大賞
私たちに流れる血/ゆきめ

第二回 Mr. & Mrs. Abe Arts & Culture Prize
大賞受賞作品
作品講評
本作品は、梅というモチーフに対して新しい視点から挑戦しており、その発想、構想、そして具現化する描写力が極めて高く、第二回の大賞にふさわしいものと評価しました。
作品全体を通じて、『梅』は単なる植物や、一般的な花言葉や象徴性からの着想で終わることなく、作者自身の深い思索を経て、独自の視点から再解釈されています。
作者は、梅を日本人の精神や文化にとって、まるで血液のように内面から流れる根源的な存在として捉え、そこに新たなコンセプトを見出しています。観る者に新たな発見を促すこのアプローチは、まさに本コンテストの目指す「梅のモダナイゼーション」という方向性と一致しています。
また、手首から突き抜けるように咲く梅の花の描写は、ともすればグロテスクな印象を抱かせるかもしれません。
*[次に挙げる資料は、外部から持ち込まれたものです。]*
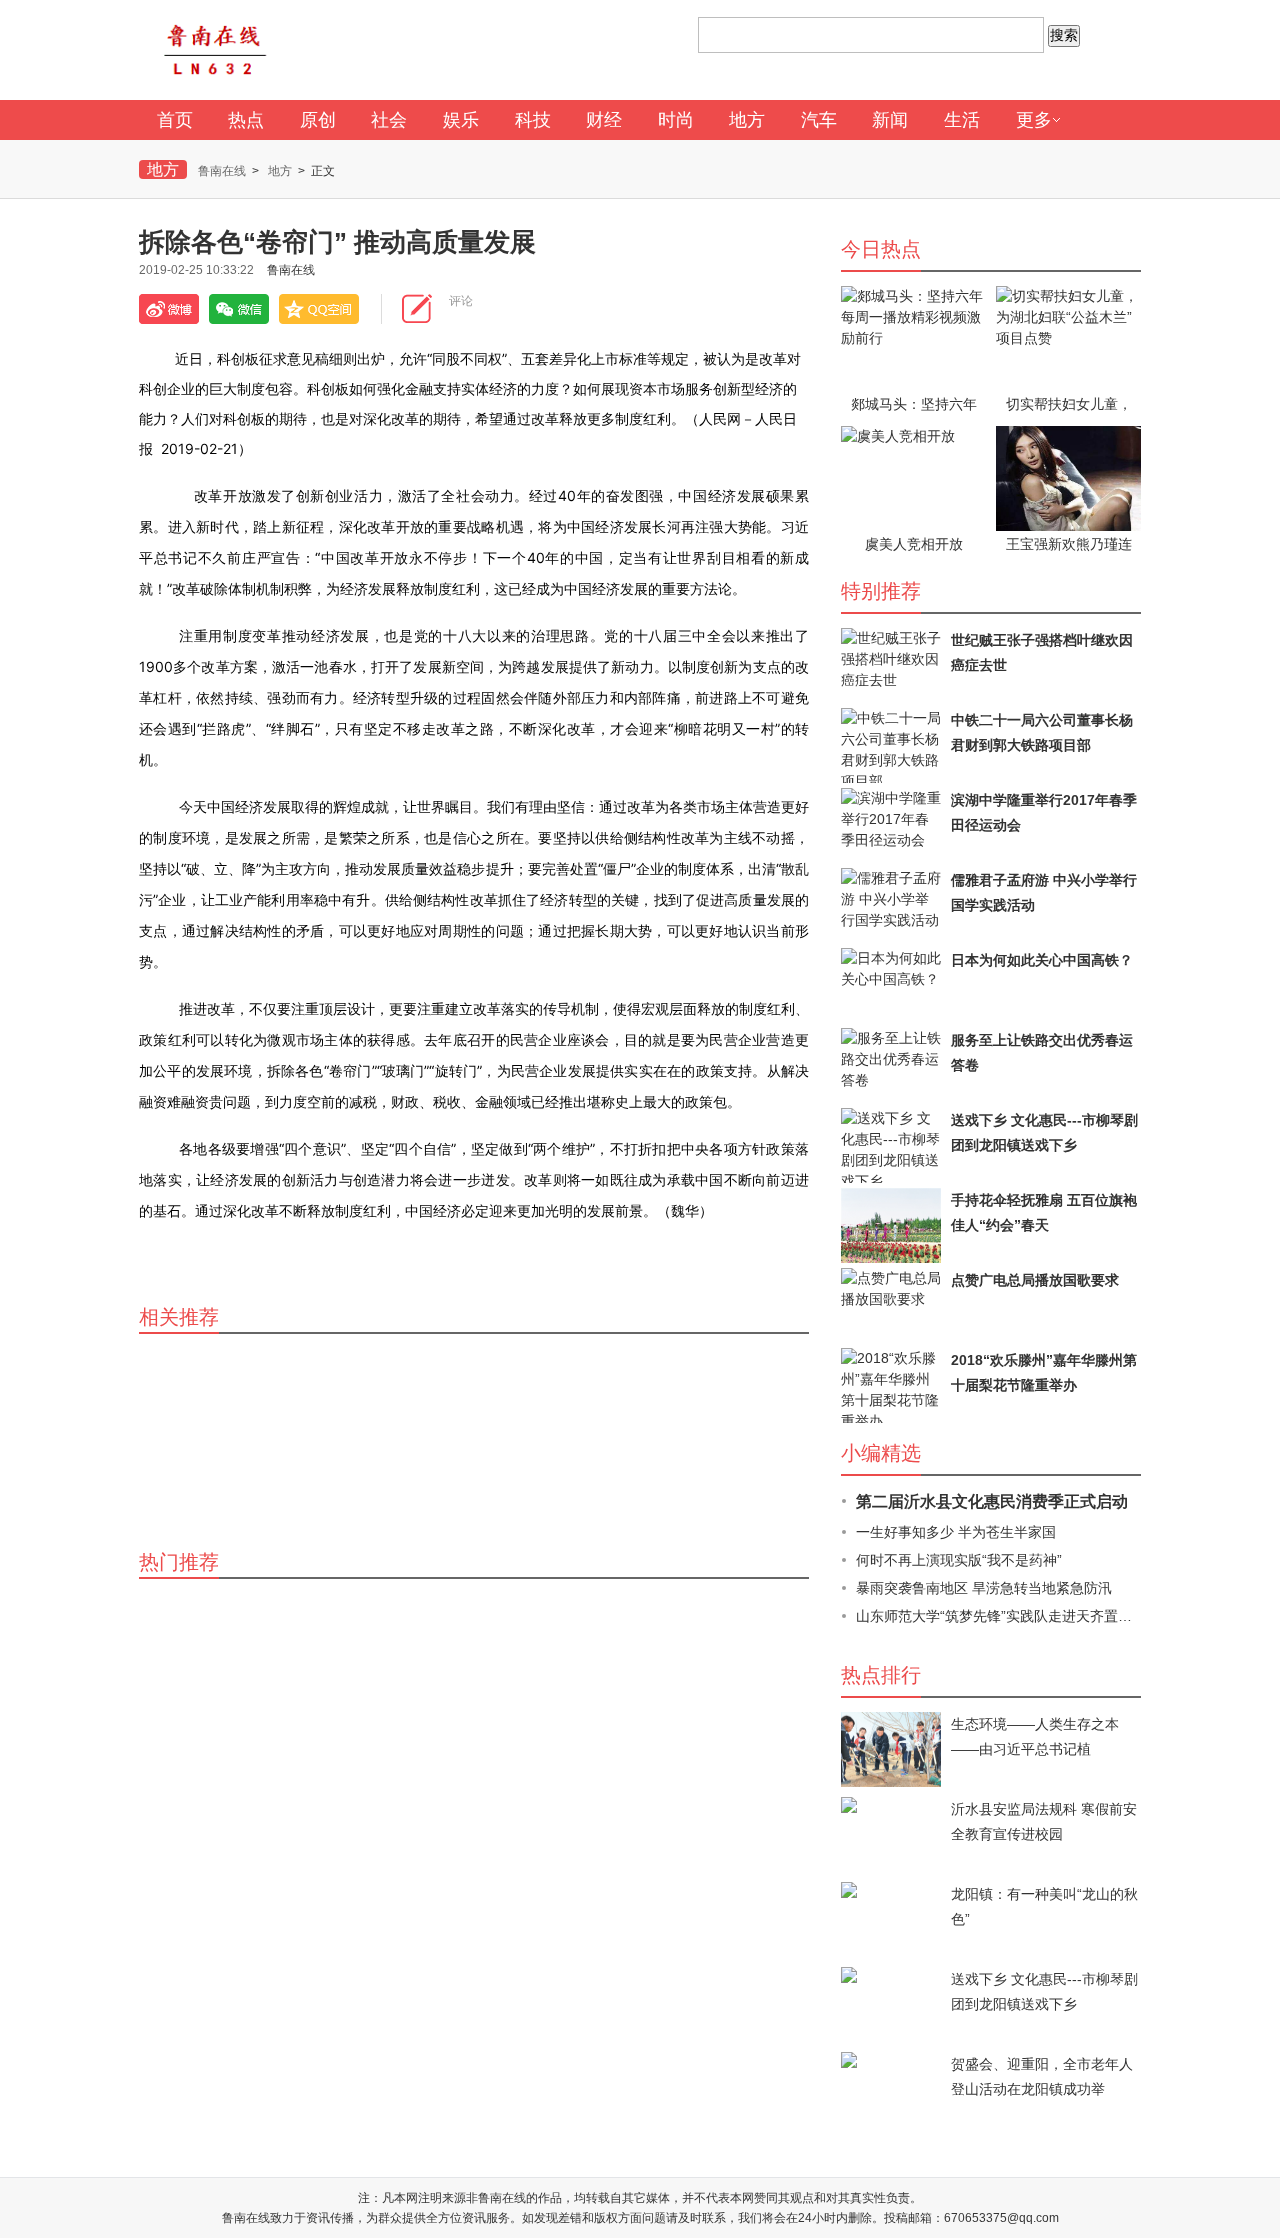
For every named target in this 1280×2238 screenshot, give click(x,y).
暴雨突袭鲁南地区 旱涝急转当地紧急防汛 (984, 1588)
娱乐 (461, 120)
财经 (604, 120)
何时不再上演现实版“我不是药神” (959, 1560)
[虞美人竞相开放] (913, 478)
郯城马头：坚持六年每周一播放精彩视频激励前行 (914, 405)
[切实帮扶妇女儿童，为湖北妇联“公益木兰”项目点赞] (1068, 338)
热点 (246, 120)
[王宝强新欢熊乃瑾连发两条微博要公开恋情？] (1068, 478)
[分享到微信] (239, 309)
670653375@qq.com (1001, 2218)
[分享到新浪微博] (169, 309)
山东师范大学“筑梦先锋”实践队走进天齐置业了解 (1008, 1616)
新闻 (890, 120)
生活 (962, 120)
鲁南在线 (222, 171)
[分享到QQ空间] (319, 309)
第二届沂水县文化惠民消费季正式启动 (992, 1501)
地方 (747, 120)
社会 (389, 120)
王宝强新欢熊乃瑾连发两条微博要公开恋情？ (1069, 545)
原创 (318, 120)
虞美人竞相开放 (914, 544)
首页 (175, 120)
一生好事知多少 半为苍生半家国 (956, 1532)
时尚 (676, 120)
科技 (533, 120)
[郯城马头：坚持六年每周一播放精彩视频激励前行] (913, 338)
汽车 (819, 120)
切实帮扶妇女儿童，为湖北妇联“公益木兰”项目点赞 (1069, 405)
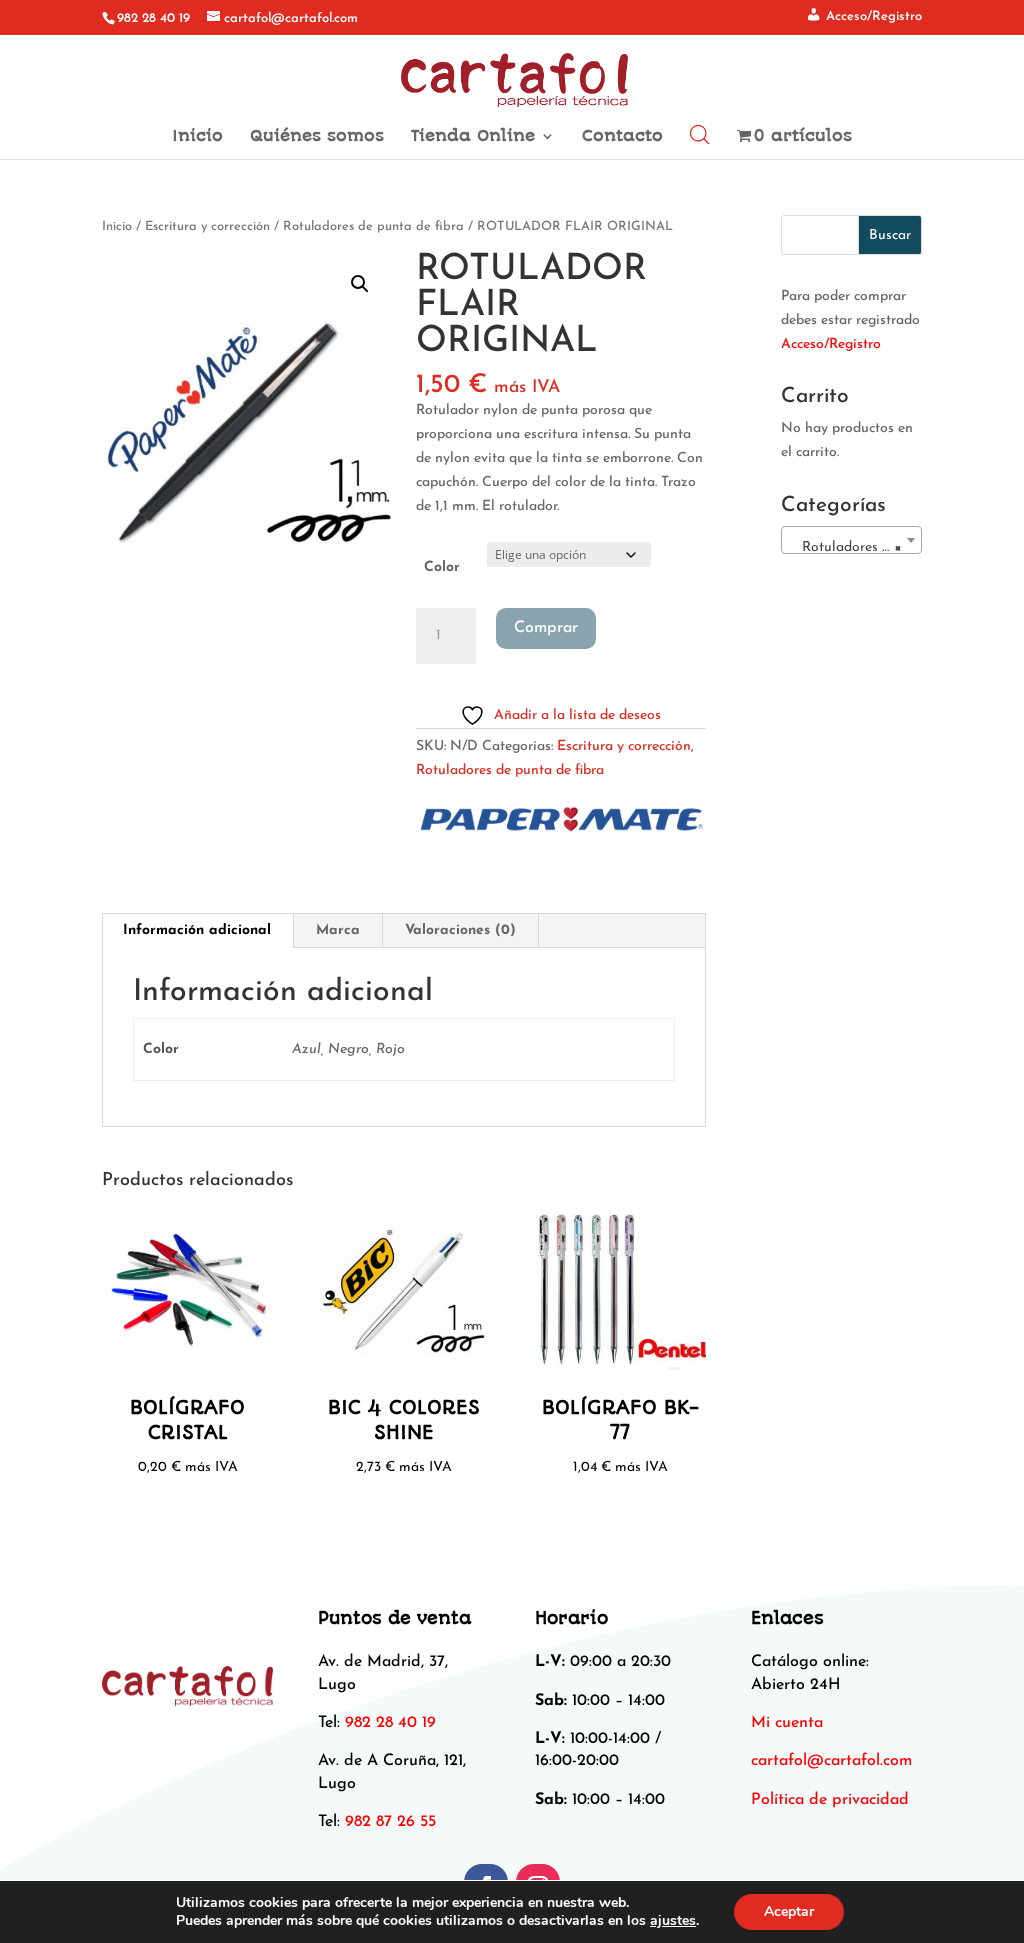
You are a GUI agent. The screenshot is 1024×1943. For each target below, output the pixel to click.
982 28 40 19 (153, 18)
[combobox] (851, 540)
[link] (831, 1761)
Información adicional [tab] (197, 930)
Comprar (546, 628)
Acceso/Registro (831, 344)
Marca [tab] (338, 930)
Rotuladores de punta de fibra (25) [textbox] (855, 547)
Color (442, 567)
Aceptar (789, 1911)
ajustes (673, 1921)
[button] (360, 284)
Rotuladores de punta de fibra (373, 226)
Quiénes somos (317, 137)
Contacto (622, 137)
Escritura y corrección (207, 226)
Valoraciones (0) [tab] (460, 930)
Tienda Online (473, 137)
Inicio (197, 137)
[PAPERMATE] (560, 823)
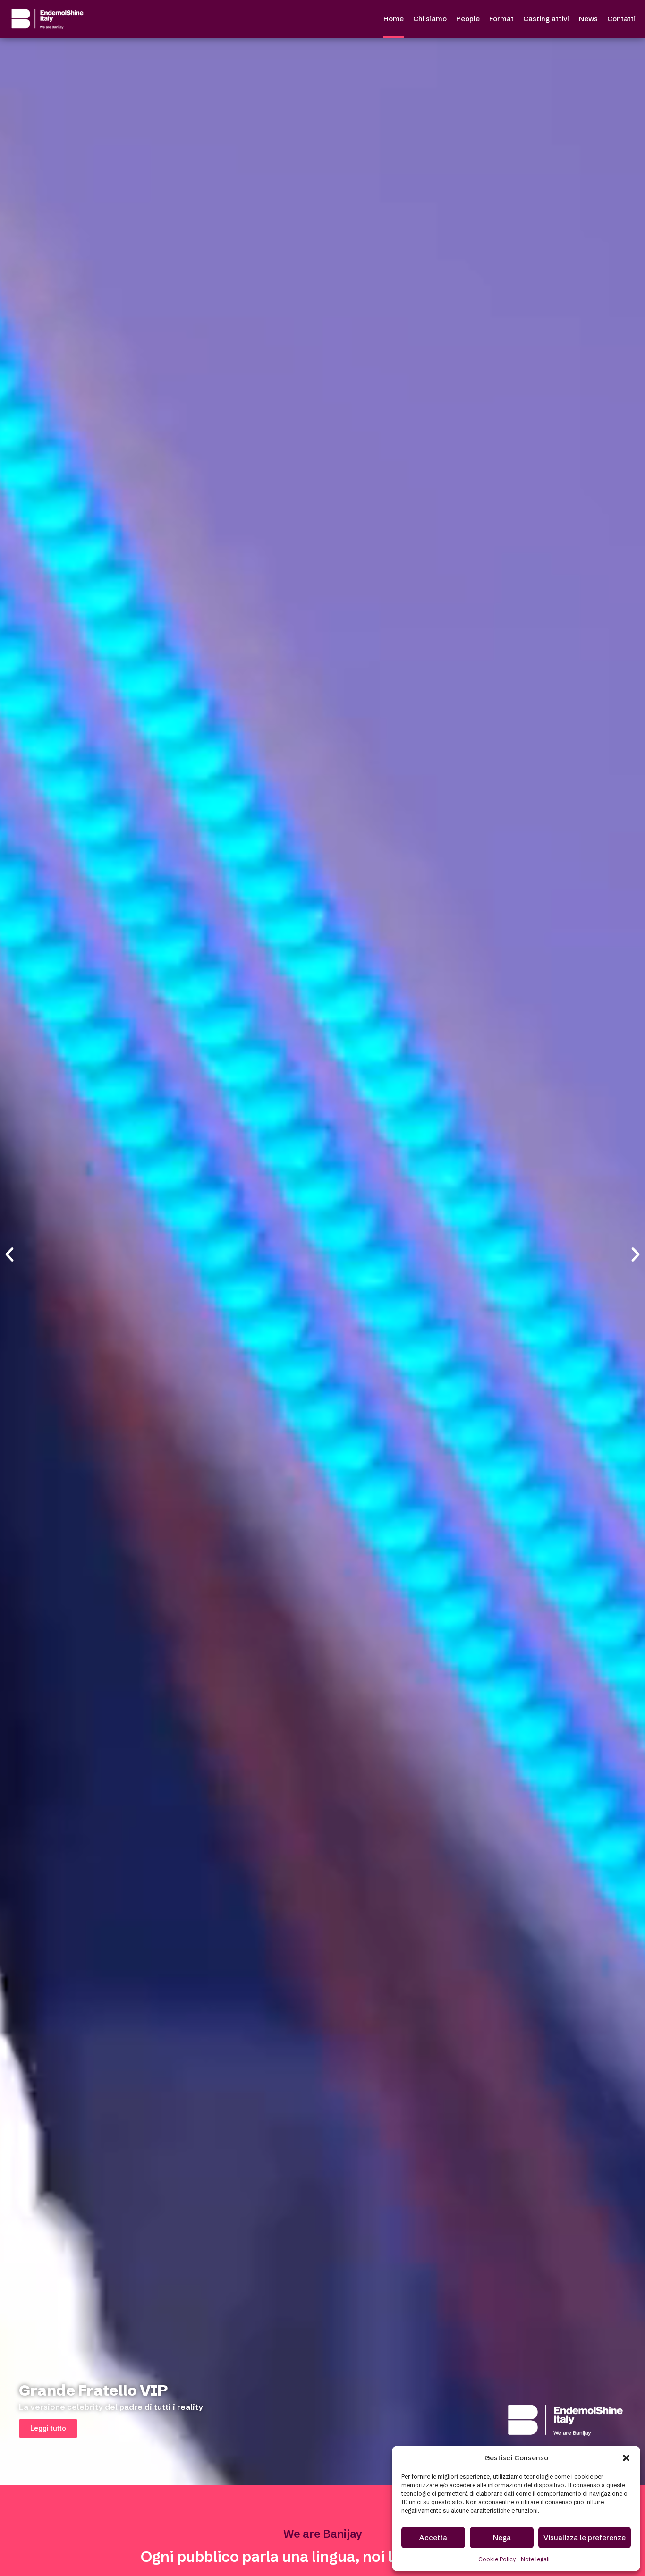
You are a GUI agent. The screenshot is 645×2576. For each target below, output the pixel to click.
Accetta (433, 2537)
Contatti (621, 18)
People (468, 18)
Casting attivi (546, 18)
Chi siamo (430, 18)
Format (501, 18)
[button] (626, 2458)
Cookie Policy (497, 2559)
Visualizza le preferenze (584, 2537)
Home (393, 18)
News (588, 18)
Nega (502, 2537)
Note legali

しかしその背後には確固たる生命力が息づいており、従来のイメージとは異なる大胆さが感じられます。
一見、リストカットを想起させる構図に映るものの、混乱や自己破壊的な印象は一切なく、むしろ芯の通った力強さが際立っている点も大変興味深い点と言えるでしょう。
全体として、この作品はシンプルな美しさだけでなく、深い意味や強い意志を感じさせる、大変素晴らしい作品と言え、今回の大賞に選出いたしました。